--- REQUIRED TASK 1 ---
In the water board article, how would you condense the paragraph beginning "Before two dozen appreciative residents" into one shorter sentence that keeps its main facts?
--- REQUIRED TASK 2 ---
Reproduce the water board article word for word between "Threat to farmers" and "out of business.", inclusive.
--- REQUIRED TASK 3 ---
Continue the article about the water district's rate hike with what comes after its final sentence.

═══ PASSAGE

Thursday, November 22, 2007

Water Board Backs Off Hike

Threat to farmers with 500 percent rate hike seen as reason for restarting rate request

By Daryl Kelley
Faced with a legal challenge, directors of the Meiners Oaks County Water District have decided to rethink a proposal that would have raised agriculture rates up to 500 percent, which farmers said would put them out of business.
“There were various people that made various threats of the possibility of lawsuits,” said board President Bill Reynolds in an interview. “Based on that fact alone” there was reason to begin anew a complicated rate approval process, he said.
Before two dozen appreciative residents Tuesday evening, directors unanimously decided to table the proposed new rate structure aimed at balancing the struggling district’s budget, which has been in the red the last three years because of soaring maintenance costs on an aging infrastructure.
“We’re throwing it back in the laps of the Rate Committee, and we’re going to go through the whole process again,” Reynolds told the audience. “I hope we can come up with something that will get passed this time and get us back on track with the budget.”

══════
═══ EXTRACTED ENTRIES

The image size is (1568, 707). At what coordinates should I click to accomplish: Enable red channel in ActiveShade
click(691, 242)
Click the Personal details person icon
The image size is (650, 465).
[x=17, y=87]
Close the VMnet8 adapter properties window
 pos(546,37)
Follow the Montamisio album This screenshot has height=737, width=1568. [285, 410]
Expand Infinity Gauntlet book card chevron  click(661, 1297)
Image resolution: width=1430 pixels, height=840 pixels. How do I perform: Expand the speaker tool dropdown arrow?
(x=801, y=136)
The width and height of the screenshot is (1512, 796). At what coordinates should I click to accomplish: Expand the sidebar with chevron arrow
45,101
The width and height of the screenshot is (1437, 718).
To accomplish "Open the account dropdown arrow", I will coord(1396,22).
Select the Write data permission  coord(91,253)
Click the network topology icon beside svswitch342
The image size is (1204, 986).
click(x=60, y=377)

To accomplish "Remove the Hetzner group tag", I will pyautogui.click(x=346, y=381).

══════

--- REPLY 1 ---
On Tuesday evening, before two dozen appreciative residents, directors unanimously tabled the proposed rate structure meant to balance the district's budget, which has been in the red for three years because of soaring maintenance costs on aging infrastructure.

--- REPLY 2 ---
Threat to farmers with 500 percent rate hike seen as reason for restarting rate request

By Daryl Kelley
Faced with a legal challenge, directors of the Meiners Oaks County Water District have decided to rethink a proposal that would have raised agriculture rates up to 500 percent, which farmers said would put them out of business.

--- REPLY 3 ---
The district’s budget deficit for the fiscal year ending June 30 was more than $500,000, he said, compared with an overall annual budget of less than $1 million.
Since 2004, the district has drawn down reserves from $2 million to $1.3 million to repair crumbling pipes, valves, meters and tanks.
Even if the small community-based water agency, which has consistently offered the lowest water rates in the Ojai Valley, had approved the new rates it would have been only the second hike in 15 years.
The new rates would have hiked the base rase for residential customers 79 percent, but the average Meiners Oaks resident would still have paid only $29.50 a month for water, officials said.
Just 10 percent of the district’s 1,283 customers — the vast majority residential — filed protests of the proposed rate increase as a result.
But for 33 agricultural customers, the proposed increases could have forced them to let their trees die, several said in a previous hearing. The farmers’ rate would have increased from 31 cents for each 100 cubic feet of water (748 gallons) to a maximum of $2 per unit on a tiered pricing scale that penalizes those who use the most water.
Farmers said that was not fair, since they have no choice but to water their crops, or to let them die.
But this week, the farmers thanked the water board for its reconsideration of their plight.
Steve Sprinkel, who grows organic vegetables on his 11-acre farm, thanked the board.
“It’s a fantastic gesture,” said Sprinkel, who manage The Farmer and the Cook restaurant in Meiners Oaks. “I’m really impressed.”
Farmer Alissa Varney added: “I’m just thrilled you’re reconsidering your decision.”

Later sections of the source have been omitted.